*SUPPLIED RECORDS*.
———

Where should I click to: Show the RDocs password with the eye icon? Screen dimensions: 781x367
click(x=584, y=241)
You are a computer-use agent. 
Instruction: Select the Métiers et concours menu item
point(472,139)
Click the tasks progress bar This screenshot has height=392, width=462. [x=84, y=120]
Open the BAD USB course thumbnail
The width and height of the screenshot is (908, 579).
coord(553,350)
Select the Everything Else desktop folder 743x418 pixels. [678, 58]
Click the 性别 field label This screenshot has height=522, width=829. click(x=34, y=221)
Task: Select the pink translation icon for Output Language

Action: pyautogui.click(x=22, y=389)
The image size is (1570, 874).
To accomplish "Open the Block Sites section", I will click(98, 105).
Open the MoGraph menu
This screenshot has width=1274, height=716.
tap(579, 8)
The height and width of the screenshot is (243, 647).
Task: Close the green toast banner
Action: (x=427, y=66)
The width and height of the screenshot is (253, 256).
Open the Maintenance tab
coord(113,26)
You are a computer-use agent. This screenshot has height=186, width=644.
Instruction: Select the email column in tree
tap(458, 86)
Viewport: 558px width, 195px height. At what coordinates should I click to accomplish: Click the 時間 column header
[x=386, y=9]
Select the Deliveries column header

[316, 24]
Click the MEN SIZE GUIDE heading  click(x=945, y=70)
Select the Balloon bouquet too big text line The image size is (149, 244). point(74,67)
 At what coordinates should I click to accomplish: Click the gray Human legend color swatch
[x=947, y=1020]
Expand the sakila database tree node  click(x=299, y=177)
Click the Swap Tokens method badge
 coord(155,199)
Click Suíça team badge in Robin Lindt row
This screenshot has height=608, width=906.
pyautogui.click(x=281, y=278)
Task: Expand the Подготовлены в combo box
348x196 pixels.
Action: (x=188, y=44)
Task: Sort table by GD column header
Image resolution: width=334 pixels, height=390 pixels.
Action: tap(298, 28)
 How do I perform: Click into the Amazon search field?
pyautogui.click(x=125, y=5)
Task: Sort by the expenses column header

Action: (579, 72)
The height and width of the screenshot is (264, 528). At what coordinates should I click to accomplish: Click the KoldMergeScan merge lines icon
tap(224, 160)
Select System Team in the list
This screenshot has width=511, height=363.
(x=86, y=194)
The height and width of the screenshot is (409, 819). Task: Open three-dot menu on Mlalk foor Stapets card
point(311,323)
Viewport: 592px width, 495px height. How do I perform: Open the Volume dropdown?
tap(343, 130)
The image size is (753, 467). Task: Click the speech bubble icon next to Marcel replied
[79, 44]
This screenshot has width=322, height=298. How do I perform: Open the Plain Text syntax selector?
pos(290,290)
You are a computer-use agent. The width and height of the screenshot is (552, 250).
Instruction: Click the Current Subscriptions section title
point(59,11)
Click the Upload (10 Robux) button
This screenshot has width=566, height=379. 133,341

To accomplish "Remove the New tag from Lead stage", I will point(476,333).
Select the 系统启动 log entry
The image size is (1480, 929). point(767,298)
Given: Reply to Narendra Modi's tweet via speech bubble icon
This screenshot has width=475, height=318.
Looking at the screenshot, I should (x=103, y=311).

———

*TASK DETAILS*.
This exercise requires all the entries to be written out again exactly.

*TASK ANSWER*.
Where should I click to: Show the RDocs password with the eye icon? Screen dimensions: 781x367
click(x=584, y=241)
You are a computer-use agent. 
Instruction: Select the Métiers et concours menu item
point(472,139)
Click the tasks progress bar This screenshot has height=392, width=462. [x=84, y=120]
Open the BAD USB course thumbnail
The width and height of the screenshot is (908, 579).
coord(553,350)
Select the Everything Else desktop folder 743x418 pixels. [678, 58]
Click the 性别 field label This screenshot has height=522, width=829. click(x=34, y=221)
Task: Select the pink translation icon for Output Language

Action: pyautogui.click(x=22, y=389)
The image size is (1570, 874).
To accomplish "Open the Block Sites section", I will click(98, 105).
Open the MoGraph menu
This screenshot has width=1274, height=716.
tap(579, 8)
The height and width of the screenshot is (243, 647).
Task: Close the green toast banner
Action: (x=427, y=66)
The width and height of the screenshot is (253, 256).
Open the Maintenance tab
coord(113,26)
You are a computer-use agent. This screenshot has height=186, width=644.
Instruction: Select the email column in tree
tap(458, 86)
Viewport: 558px width, 195px height. At what coordinates should I click to accomplish: Click the 時間 column header
[x=386, y=9]
Select the Deliveries column header

[316, 24]
Click the MEN SIZE GUIDE heading  click(x=945, y=70)
Select the Balloon bouquet too big text line The image size is (149, 244). point(74,67)
 At what coordinates should I click to accomplish: Click the gray Human legend color swatch
[x=947, y=1020]
Expand the sakila database tree node  click(x=299, y=177)
Click the Swap Tokens method badge
 coord(155,199)
Click Suíça team badge in Robin Lindt row
This screenshot has height=608, width=906.
pyautogui.click(x=281, y=278)
Task: Expand the Подготовлены в combo box
348x196 pixels.
Action: (x=188, y=44)
Task: Sort table by GD column header
Image resolution: width=334 pixels, height=390 pixels.
Action: tap(298, 28)
 How do I perform: Click into the Amazon search field?
pyautogui.click(x=125, y=5)
Task: Sort by the expenses column header

Action: (579, 72)
The height and width of the screenshot is (264, 528). At what coordinates should I click to accomplish: Click the KoldMergeScan merge lines icon
tap(224, 160)
Select System Team in the list
This screenshot has width=511, height=363.
(x=86, y=194)
The height and width of the screenshot is (409, 819). Task: Open three-dot menu on Mlalk foor Stapets card
point(311,323)
Viewport: 592px width, 495px height. How do I perform: Open the Volume dropdown?
tap(343, 130)
The image size is (753, 467). Task: Click the speech bubble icon next to Marcel replied
[79, 44]
This screenshot has width=322, height=298. How do I perform: Open the Plain Text syntax selector?
pos(290,290)
You are a computer-use agent. The width and height of the screenshot is (552, 250).
Instruction: Click the Current Subscriptions section title
point(59,11)
Click the Upload (10 Robux) button
This screenshot has width=566, height=379. 133,341

To accomplish "Remove the New tag from Lead stage", I will point(476,333).
Select the 系统启动 log entry
The image size is (1480, 929). point(767,298)
Given: Reply to Narendra Modi's tweet via speech bubble icon
This screenshot has width=475, height=318.
Looking at the screenshot, I should (x=103, y=311).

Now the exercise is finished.